**What to produce**
Retype the data word for word, from the line containing "You are a computer-use" through the end, including both ends, and leave out the pictures.

**Given data**
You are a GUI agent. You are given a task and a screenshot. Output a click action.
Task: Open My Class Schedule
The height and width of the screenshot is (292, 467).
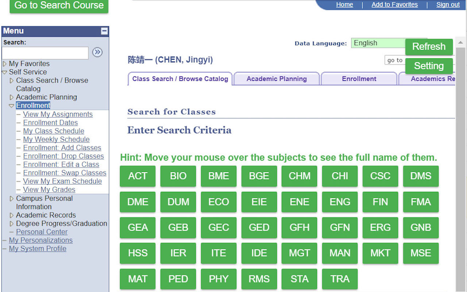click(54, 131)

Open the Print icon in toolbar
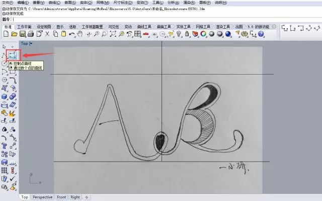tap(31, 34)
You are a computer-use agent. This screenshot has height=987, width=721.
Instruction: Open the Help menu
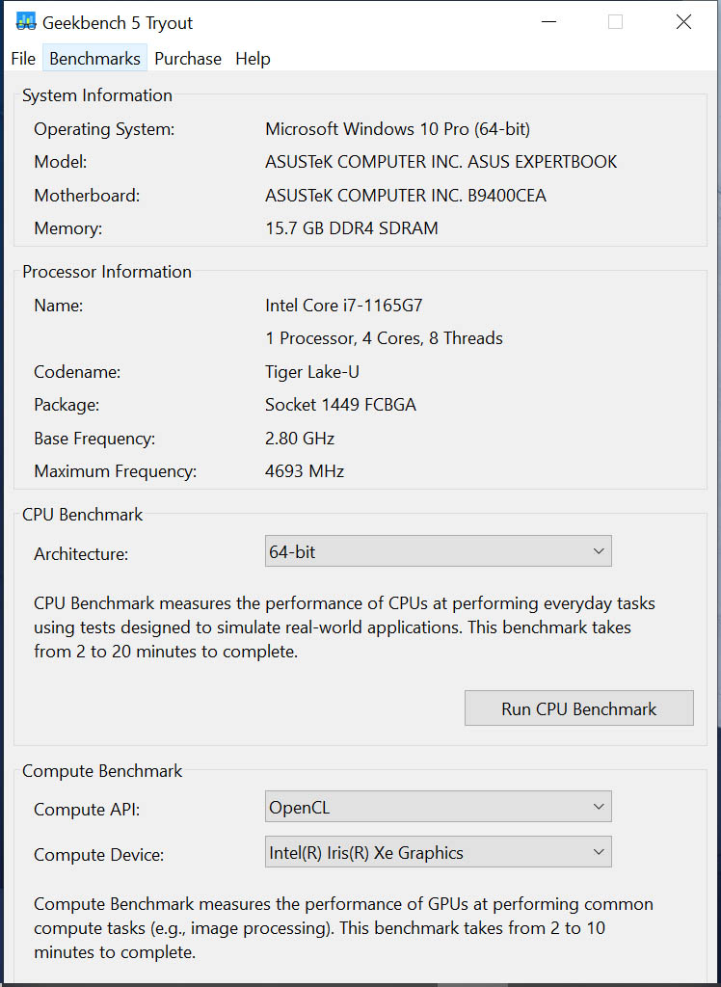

**The solution**
You are a computer-use agent. This screenshot has height=987, width=721.
Instruction: Open the Help menu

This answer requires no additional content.